How does TROPOMI measure pollutants?
As noted in my last post, TROPOMI allows beams of light reflected off of the atmosphere to enter the device. Instruments in the device then determine the wavelength of the measured light using wavelength detectors. As different gases in the atmosphere absorb light at different wavelengths, TROPOMI can determine the concentration of different gases in the atmosphere by comparing the wavelengths of reflected light to sunlight. For example, ozone absorbs light energy at wavelengths of approximately 500 – 700 nanometers. TROPOMI compares a sample of light directly from the sun to a sample of light reflected through the atmosphere, and the difference in light energy at wavelengths of 500 – 700 nanometers illustrates the concentration of ozone in the atmosphere. This process is called spectrometry, and the instrument used in TROPOMI is a multispectral imaging spectrometer, as it can detect a variety of wavelengths of light across different spectrums.

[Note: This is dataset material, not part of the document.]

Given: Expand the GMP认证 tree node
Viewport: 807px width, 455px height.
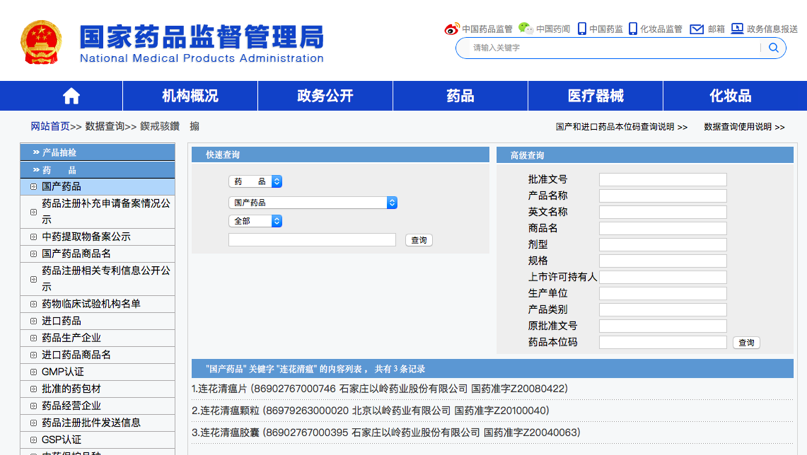Looking at the screenshot, I should [x=33, y=372].
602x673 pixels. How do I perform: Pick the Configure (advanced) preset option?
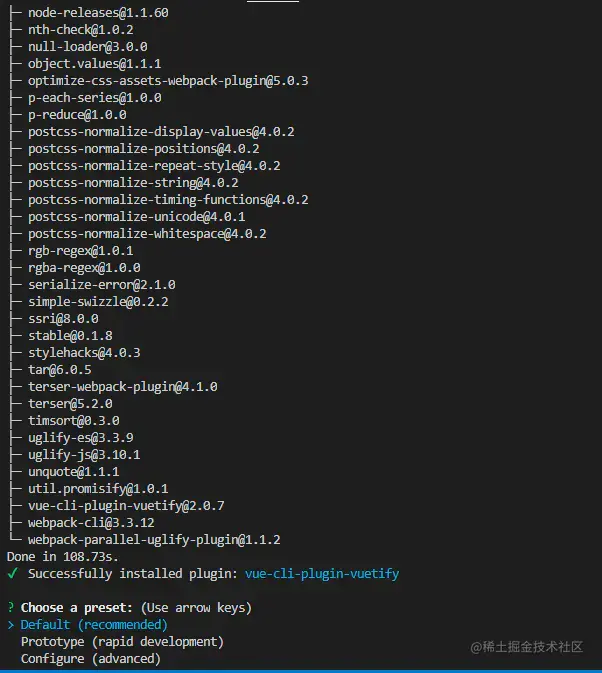(x=90, y=659)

Why is TROPOMI so useful compared to other satellites?
Range of measurement: TROPOMI, unlike other satellites used to detect air quality, can measure wavelengths in multiple different spectrums. Specifically, the device can detect wavelengths in the ultraviolet, visible, near-infrared, and short-wave infrared spectrums. TROPOMI’s access to a variety of different wavelengths allows it to simultaneously detect multiple gases that absorb different wavelengths of light, allowing the device to measure a wide range of pollutants and indicators of air quality that other devices cannot measure. The image on the right illustrates TROPOMI’s measurement capabilities.

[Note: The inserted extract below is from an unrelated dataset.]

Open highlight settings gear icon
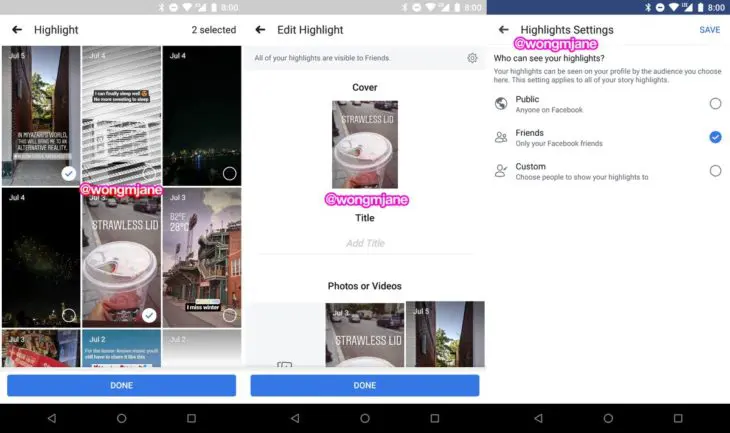730x433 pixels. pos(472,58)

The bands of wavelengths at which different gases or pollutants absorb light energy are visualized with white bands on the chart, and the measurement abilities of different satellites are included at the top and bottom of the image. As shown in the chart, TROPOMI can detect substances in the atmosphere that absorb light at wavelengths of approximately 250-500 nm, 700-800 nm, and in a narrow band above 2000 nm.

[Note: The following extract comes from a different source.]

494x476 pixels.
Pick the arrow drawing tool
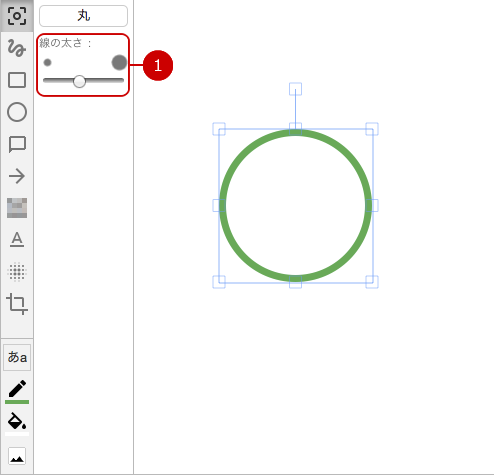(17, 176)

Accuracy and resolution: As the above visualization of the satellite ranges illustrates, other devices such as SCIAMACHY and GOME have very large ranges of wavelength detection, allowing these satellites to measure more indicators than TROPOMI. However, the main factor setting these devices apart is the resolution. While TROPOMI can measure pollutants and gases at a 7.0 km x 3 km resolution for most scans, SCIAMACHY’s resolution, for example, is about 200 km x 30 km. This huge difference in resolution allows the newer TROPOMI device to more accurately measure air quality with local measurements, despite its lack of ability to measure some air quality indicators. The visualization below illustrates the resolution of the four satellites included in the above chart, centered around the Amsterdam area.
Useful additional resources
This World Meteorological Organization site provides information about the different measurement capabilities of the TROPOMI device, as well as other satellite devices. It includes a list of different air quality and atmospheric indicators (gases, pollutants) and the satellite’s effectiveness at measuring each one, along with the measurement method.
This page of the Delft University of Technology’s website outlines the benefits of TROPOMI when compared to other satellites, and is the source of the images used in this post.